The revision to Part L comes with four approved documents and two guides to help you tick those energy efficiency boxes. But in case you don’t fancy reading the lot, Nick Cullen has a 12-point plan to lead you on the path to compliance

The 2010 revisions to Part L of the Building Regulations were quietly published on 30 April 2010. Four new approved documents and two compliance guides have been issued to replace
The compliance guides have been extensively revised and their scope widened to provide improved guidance, setting out the minimum energy efficiency standards and the commissioning and performance test requirements for fixed building services.

To ensure that your building complies with the new regulations, it is important to understand the new Part L and the associated compliance guides.

  1. The headline carbon reduction for 2010 is 25%. This 25% reduction is applied to dwellings (flat, non-aggregate approach). However, changes affecting SAP, such as the inclusion of party wall heat loss and emission factors, mean that simply taking 25% from your 2006 compliant building will not necessarily lead to a 2010 compliant solution.

  2. The situation for buildings other than dwellings is more complex as the “aggregate” approach has been adopted to reflect the relative ease of compliance of different types of buildings. Therefore, the reduction for any particular building will vary but when aggregated across the non-domestic sector build mix, an overall reduction of 25% is achieved.

  3. There is encouragement to use accredited construction details (ACD) to reduce thermal bridging. If quality-assured ACDs are adopted, the calculated thermal transmittance can be used directly to calculate the building emission rate. However, if the construction method is not independently assessed but the transmittance is calculated then the performance is assumed to be slightly worse and either 0.02W/mK or 25%, whichever is greater, is added. If no specific assessment is undertaken then either 0.04W/mK or 50%, whichever is greater, is added.

  4. Read the statutory instrument, which gives guidance on the transition arrangements. The key clauses can be paraphrased as follows:
    Part L (and F) 2006 continues to apply if:
    a. Work has started on site prior to 1 October 2010 and initial notice and full plans have been submitted
    b. Work has not started on site but an initial notice and full plans submission is given before 1 October 2010, in which case the work must be started before 1 October 2011.

  5. The minimum air permeability limit remains at 10m3/hr/m2. However, the consultation proposed that the notional buildings would assume 7 and 5m3/hr/m2 for domestic and non-domestic buildings respectively. So it is important to achieve these lower limits, or carbon savings will need to be found elsewhere. Research has shown that the industry has learned to construct buildings to achieve reliably a pressure test of 5m3/hr/m2.

  6. The notional model for dwellings assumes 30% low-energy lighting. If there is anything less in the actual design, carbon savings must be found elsewhere - rather like government spending budgets! Low-energy lighting is assumed to be lighting designed to achieve more than 45 lumens per circuit watt.

  7. Consider the need for renewable energy systems from the start.
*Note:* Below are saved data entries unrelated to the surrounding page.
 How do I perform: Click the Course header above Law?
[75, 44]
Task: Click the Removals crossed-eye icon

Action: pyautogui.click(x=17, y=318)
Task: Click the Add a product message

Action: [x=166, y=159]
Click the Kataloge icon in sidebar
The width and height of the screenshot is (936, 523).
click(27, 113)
Part L 2010 marks a point at which the limit of cost-effective improvement in energy efficiency has just about been reached and compliance will increasingly be dependent on some renewable energy generation or connection to a low-carbon energy supply.

  8. The efficiency requirements of mechanical ventilation systems have been tightened, which will lead to larger ducts and changes to riser sizes. It may also lead to a need for more efficient air-to-air heat recovery systems, so bigger air handling units and bigger and taller plant rooms.

  9. There are energy rather than temperature limits for the calculation on overheating that apply to both naturally and mechanically cooled buildings. The calculation sets a standard based on an assumed glazing area, orientation and specification. Designers of both naturally ventilated and mechanically cooled buildings will need to pay greater attention to the balance between solar gain, glazing performance, shading and daylighting.

  10. A design-stage carbon calculation must be submitted to building control to enable them better to understand the building carbon reduction strategy and help improve on-site construction quality.

  11. Explore the potential for “assignment” under the feed-in tariffs as a means of cost-effectively achieving compliance using renewable energy systems. Assignment allows the revenues from the feed-in tariffs to be “assigned” to a third party, which opens up the possibility of allowing a third party to invest in a renewable power installation, such as photovoltaics, thus easing Part L compliance costs. The feed-in tariff revenues would be paid to the third party.

  12. Remember that by the end of this decade all buildings will be required to be zero carbon. It doesn’t sound that far away - and it isn’t!